Jean Meckert/Amila montre l’horreur des héros officiels qui meurent dans leur lit tandis que leurs « larbins » embrassent une violence qu’on leur reproche ensuite, lorsqu’ils l’utilisent à leur propre compte. Il porte un regard sans concession sur l’effondrement moral que représente tout conflit armé, et sur les abjections de la société qui se reconstruit ensuite, à grand renfort de compromis et de reniements. Dans Nous avons les mains rouges (1947), Jean Meckert s’attache à l’épuration, loin du roman national alors en train de s’écrire. Comme dans la novélisation du film d’André Cayatte, Nous sommes tous des assassins, parue en 1952, il met en scène le « dernier écœurement », la tragédie sans gloire de ces hommes dévorés par un instinct de mort. Laurent dans Nous avons les mains rouges et René dans Nous sommes tous des assassins, « enfants de la misère » comme le dit l’avocat de René, ne parviennent pas à s’adapter à l’après-guerre et sont trahis par ceux-là mêmes qui en ont fait les exécuteurs des basses œuvres durant l’Occupation « larbin[s] des héros ».

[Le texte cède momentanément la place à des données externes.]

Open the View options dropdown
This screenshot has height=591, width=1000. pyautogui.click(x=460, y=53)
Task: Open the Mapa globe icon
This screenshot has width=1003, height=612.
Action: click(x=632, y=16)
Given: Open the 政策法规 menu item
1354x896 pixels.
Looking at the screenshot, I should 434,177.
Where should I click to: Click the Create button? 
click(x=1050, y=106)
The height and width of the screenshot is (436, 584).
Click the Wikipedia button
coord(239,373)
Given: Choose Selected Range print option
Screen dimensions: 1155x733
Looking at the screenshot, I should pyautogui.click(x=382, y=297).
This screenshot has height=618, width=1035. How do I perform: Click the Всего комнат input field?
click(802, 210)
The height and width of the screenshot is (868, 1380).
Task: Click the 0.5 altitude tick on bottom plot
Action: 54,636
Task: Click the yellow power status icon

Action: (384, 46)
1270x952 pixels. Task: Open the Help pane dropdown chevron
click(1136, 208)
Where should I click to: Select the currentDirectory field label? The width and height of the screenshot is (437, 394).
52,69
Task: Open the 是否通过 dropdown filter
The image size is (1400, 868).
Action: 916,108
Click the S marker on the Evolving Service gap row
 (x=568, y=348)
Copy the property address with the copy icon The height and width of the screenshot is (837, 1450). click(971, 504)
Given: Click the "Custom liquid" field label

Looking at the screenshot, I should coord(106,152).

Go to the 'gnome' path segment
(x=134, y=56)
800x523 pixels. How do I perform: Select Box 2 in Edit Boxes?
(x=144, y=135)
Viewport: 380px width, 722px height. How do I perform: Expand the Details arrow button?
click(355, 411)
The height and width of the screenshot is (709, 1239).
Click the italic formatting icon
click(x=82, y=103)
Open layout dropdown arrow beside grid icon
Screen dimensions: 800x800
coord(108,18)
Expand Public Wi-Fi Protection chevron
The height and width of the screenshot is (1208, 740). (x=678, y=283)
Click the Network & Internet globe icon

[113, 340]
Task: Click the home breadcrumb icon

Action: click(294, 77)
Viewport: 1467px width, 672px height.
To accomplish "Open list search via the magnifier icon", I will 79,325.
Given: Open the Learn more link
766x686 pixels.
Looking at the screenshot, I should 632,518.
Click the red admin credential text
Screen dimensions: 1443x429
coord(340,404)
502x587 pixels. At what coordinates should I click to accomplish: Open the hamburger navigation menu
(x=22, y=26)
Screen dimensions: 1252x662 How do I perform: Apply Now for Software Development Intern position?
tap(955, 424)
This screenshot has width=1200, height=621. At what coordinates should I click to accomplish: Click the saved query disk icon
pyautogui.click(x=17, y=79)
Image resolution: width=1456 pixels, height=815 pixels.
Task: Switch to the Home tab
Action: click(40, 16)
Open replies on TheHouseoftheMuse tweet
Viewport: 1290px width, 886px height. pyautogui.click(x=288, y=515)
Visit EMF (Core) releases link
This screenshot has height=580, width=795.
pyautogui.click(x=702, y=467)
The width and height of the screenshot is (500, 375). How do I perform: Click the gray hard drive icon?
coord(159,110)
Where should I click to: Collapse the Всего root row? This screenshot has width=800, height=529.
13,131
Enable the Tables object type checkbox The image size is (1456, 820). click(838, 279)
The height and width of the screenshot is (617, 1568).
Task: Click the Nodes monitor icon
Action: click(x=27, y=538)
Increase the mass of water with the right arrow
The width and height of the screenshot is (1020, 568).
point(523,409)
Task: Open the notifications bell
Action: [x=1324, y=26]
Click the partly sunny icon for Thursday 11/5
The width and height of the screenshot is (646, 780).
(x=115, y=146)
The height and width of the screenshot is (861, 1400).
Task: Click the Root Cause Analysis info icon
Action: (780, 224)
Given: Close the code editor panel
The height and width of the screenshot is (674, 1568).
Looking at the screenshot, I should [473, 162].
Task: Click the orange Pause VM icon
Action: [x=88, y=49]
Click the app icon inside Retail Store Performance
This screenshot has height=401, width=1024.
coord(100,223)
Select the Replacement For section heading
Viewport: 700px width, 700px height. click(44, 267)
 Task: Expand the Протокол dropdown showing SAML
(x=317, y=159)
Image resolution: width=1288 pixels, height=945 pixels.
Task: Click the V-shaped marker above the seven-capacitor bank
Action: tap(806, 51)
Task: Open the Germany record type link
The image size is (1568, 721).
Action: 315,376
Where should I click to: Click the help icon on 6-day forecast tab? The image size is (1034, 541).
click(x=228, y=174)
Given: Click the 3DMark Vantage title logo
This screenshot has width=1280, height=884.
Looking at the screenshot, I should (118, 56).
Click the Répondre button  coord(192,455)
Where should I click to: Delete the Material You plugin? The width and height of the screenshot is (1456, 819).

Tel Augustin dans La Marche au canon, chaque personnage aux prises avec la guerre ou l’Occupation peut dire : « je revendiquais ma part de pauvre héros, dans ce conflit où je n’avais rien vu, rien compris, et où je m’étais seulement mis là où l’on m’avait dit. »
Natacha Levet
* Dernier livre publié : Le Roman noir. Une histoire française (PUF,...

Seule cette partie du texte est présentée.